The Importance of Being Honest

On the small island where I live there is a doctor people speak about fondly and a doctor they do not.  The loved doctor’s kindness, sacrifice, and willingness to tell patients when their problems are beyond her expertise are universally praised.  When they speak of the other doctor they shake their heads, roll their eyes and say he’s likely to make a joke of their concerns.

I’ve met this second doctor.  He is relatively young and has a friendly, open face.  He makes jokes and moves confidently around his patients with a casualness meant to be disarming.  There is something resigned about his demeanor too-the way he falls into a chair and sighs as he writes a prescription, or how he leans against the exam room counter top as if he would fall over without it.  I do not think he is a bad doctor.  In fact I think he is more than competent.  But he is also significantly overworked on an island that does not have enough people for the government-run clinic to justify spending the money to build and staff a true hospital with well equipped emergency services.  Instead he has to make due with limited staff and equipment while still trying to treat the entire spectrum of medical problems-from simple colds to life-threatening traumas- anytime of the day or night.  This impossible situation is enough to wear the best physician down.

But the loved doctor, who shares his burden 50/50, is not perceived as arrogant or belittling.  What makes the difference?  Some of it is just intrinsic personality differences and the ways two unique people cope with stress.  After all, doctors are not automatons.  I think there is something else though, something that makes a bigger difference in their perceived styles.  And to explain it I have to go back to my own experience of becoming a doctor.

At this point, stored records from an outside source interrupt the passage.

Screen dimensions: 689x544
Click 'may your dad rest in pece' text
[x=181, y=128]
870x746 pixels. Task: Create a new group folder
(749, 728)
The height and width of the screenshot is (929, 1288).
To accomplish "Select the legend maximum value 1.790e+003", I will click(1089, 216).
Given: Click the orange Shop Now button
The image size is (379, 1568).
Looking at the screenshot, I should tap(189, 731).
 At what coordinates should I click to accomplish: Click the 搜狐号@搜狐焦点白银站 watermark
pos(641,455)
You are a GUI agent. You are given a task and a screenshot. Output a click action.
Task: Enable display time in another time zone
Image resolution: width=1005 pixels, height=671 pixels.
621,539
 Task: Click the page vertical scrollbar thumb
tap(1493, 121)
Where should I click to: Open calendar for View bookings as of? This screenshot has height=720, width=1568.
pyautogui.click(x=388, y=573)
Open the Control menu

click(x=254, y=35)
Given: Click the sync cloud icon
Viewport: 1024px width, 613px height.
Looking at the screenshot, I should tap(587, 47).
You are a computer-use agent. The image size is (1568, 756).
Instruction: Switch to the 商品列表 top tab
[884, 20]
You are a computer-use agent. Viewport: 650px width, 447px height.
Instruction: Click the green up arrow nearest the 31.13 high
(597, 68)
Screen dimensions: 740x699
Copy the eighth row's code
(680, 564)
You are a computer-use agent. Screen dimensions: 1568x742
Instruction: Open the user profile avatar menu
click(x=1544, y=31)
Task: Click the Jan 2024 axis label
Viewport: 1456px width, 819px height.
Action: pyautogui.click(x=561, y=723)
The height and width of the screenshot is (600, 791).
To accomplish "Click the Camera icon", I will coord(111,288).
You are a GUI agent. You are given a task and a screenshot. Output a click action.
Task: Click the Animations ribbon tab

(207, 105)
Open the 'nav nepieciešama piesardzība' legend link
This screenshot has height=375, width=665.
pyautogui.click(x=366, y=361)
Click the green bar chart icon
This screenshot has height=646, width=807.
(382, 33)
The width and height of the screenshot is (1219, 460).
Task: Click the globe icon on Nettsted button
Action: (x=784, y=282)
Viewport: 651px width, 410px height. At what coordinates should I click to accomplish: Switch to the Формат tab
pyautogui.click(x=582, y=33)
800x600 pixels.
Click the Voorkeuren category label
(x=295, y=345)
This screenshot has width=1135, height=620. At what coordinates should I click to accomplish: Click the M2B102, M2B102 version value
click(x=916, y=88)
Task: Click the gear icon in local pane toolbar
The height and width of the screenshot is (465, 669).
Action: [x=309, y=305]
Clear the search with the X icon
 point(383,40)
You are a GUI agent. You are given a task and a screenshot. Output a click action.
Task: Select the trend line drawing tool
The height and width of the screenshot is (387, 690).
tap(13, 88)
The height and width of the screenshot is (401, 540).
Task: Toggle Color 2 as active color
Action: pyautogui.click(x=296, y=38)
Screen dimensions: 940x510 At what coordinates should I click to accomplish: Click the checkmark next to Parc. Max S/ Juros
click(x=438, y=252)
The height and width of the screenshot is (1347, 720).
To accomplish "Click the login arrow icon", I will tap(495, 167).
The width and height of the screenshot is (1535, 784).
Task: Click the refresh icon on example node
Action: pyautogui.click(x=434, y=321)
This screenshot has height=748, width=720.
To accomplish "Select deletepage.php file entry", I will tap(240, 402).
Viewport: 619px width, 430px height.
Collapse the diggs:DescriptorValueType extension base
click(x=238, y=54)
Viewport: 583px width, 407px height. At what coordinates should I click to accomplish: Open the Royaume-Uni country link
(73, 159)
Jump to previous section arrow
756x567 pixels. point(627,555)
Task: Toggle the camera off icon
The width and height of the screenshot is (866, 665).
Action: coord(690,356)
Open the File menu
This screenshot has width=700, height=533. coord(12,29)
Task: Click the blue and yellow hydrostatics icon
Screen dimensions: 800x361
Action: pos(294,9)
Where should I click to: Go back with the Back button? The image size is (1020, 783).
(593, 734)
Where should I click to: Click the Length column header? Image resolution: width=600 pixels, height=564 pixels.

I never intended to go to medical school.  I majored in biochemistry because I loved the subject and I loved my other required classes such as organic and physical chemistry.  The pre-med students in my classes seemed only interested in their grade point averages.  I looked at them derisively as they tried to wheedle upcoming test answers from our professors.  Having the right answers was more important to them than actually learning.  Because of this I vowed never to consider becoming a doctor.

That lasted two years.  Through an unexpected series of adventures I found myself in medical school surrounded by the same people I thought myself so superior to.  Luckily I found out how presumptuous I’d been and how good a group of people they were.  But one thing was the same.  Having the right answer remained supreme.

Really this should not be surprising.  Since elementary school we are judged on whether we have the right answers.  If we do we are rewarded with good grades and move onto colleges and universities where we are still tested in an increasingly competitive environment on whether we know the right answers.  Four more years of right answers later, 16 years of acculturation in what determines a smart, capable person behind us, we are worthy to go on to medical school.  And in this most competitive of environments, where students and later residents are vying for a tightly controlled number of specialty training spots, what is judged and valued, you guessed it, are right answers.  There is even a term for being peppered with questions by an attending doctor-being pimped– as if a student’s mind is a prostitute required to perform.  If you don’t have the right answer you are harshly judged and often ridiculed.  One time during residency, after answering a question too vaguely, my chief resident snapped, “That’s a first year medical student answer,” with a disdain meant to deeply humiliate.  The amount of hate he conjured in his face and voice was extraordinary.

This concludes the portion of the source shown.